Вопрос: Считаете ли вы, что в „Собачьем сердце“ есть политическая подкладка?
Ответ: Да, политические моменты есть, оппозиционные к существующему строю».
У пса Шарика есть и по крайней мере один забавный литературный прототип. Во второй половине XIX века большой популярностью пользовалась юмористическая повесть-сказка русского писателя немецкого происхождения Ивана Семеновича Генслера «Биография кота Василия Ивановича, рассказанная им самим». Главный герой повести — петербургский кот Василий, живущий на Сенатской площади, при ближайшем рассмотрении очень напоминает не только веселого кота Бегемота (правда, в отличие от булгаковского волшебного кота, коту Генслера не черный, а рыжий), но и доброго пса Шарика (в его собачьей ипостаси).
Вот, например, как начинается повесть Генслера:
«Я происхожу от древних рыцарских фамилий, прославившихся еще в Средние века, во время Гвельфов и Гибеллинов.
Мой покойный отец, если б хотел только, мог бы насчет нашего происхождения выхлопотать грамоты и дипломы, но, во-первых, это черт знает чего бы стоило; а во-вторых, если здраво рассудить, на что нам эти дипломы?.. Повесить в рамке, на стене, под печкой (наше семейство жило в бедности, об этом я расскажу после)».
А вот, для сравнения, рассуждения булгаковского Шарика о собственном происхождении после того, как он оказался в теплой квартире профессора Преображенского и за неделю съел столько же, сколько за полтора последних голодных месяца на московских улицах: «„Я красавец. Быть может, неизвестный собачий принц-инкогнито“, — размышлял пес, глядя на лохматого кофейного пса с довольной мордой, разгуливающего в зеркальных далях. „Очень возможно, что бабушка моя согрешила с водолазом. То-то я смотрю, у меня на морде белое пятно. Откуда оно, спрашивается? Филипп Филиппович человек с большим вкусом, не возьмет он первого попавшегося пса-дворнягу“».
Кот Василий рассуждает о своей бедной доле: «Ах, если бы вы знали, что значит сидеть под печкой!.. Ужас что такое!.. Сор, мусор, гадость, тараканов целые легионы по всей стене; а летом-то, летом, матушки святы! — особливо когда нелегкая их дернет хлебы печь! Я вам говорю, нет никакой возможности терпеть!.. Уйдешь, и только на улице вдохнешь в себя чистого воздуха.
— Пуф…ффа!
Да и кроме того, бывают при этом разные другие неудобства. Палки, веники, кочерги и всякие другие кухонные орудия, все это обыкновенно засовывают под печку.
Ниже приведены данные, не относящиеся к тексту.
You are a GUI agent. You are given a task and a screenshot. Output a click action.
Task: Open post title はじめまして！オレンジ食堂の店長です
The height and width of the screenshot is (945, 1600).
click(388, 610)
Того и гляди ухватом глаза выколют… А если не это, так мокрую мочальную швабру в глаза тыкнут… Весь день потом и моешься, моешься и чихаешь… Или хоть бы тоже и это: сидишь себе и философствуешь, закрыв глаза…
Вдруг какого-нибудь чертопхана умудрит лукавый плеснуть туда по тараканам ковшик кипятку… Ведь не посмотрит, дурацкая образина, нет ли там кого; выскочишь, как угорелый, оттуда, и хоть бы извинился, скот эдакой, так нет: еще хохочет. Говорит:
— Васенька, что с тобой?..
Сравнивая наше житие с чиновничьим, которым приходится при десятирублевом жалованье жить только что не в собачьих конурах, приходишь истинно к такому заключению, что эти люди с жиру бесятся: нет, вот попробовали бы денек-другой пожить под печкой!»
Точно так же Шарик становится жертвой кипятка, который выплеснул на помойку «каналья повар», и аналогичным образом рассуждает о низших советских служащих, только с прямым им сочувствием, тогда как у кота Василия это сочувствие прикрыто иронией. При этом кипяток, вполне возможно, повар плеснул, не имея намерения обварить Шарика, но тот, как и Василий, видит в происшедшем злой умысел:
«У-у-у-у-у-гу-гуг-гуу! О, гляньте на меня, я погибаю.
Вьюга в подворотне ревет мне отходную, и я вою с ней. Пропал я, пропал. Негодяй в грязном колпаке, повар столовой нормального питания служащих Центрального совета народного хозяйства плеснул кипятком и обварил мне левый бок Какая гадина, а еще пролетарий. Господи боже мой, как больно! До костей проело кипяточком. Я теперь вою, вою, да разве воем поможешь.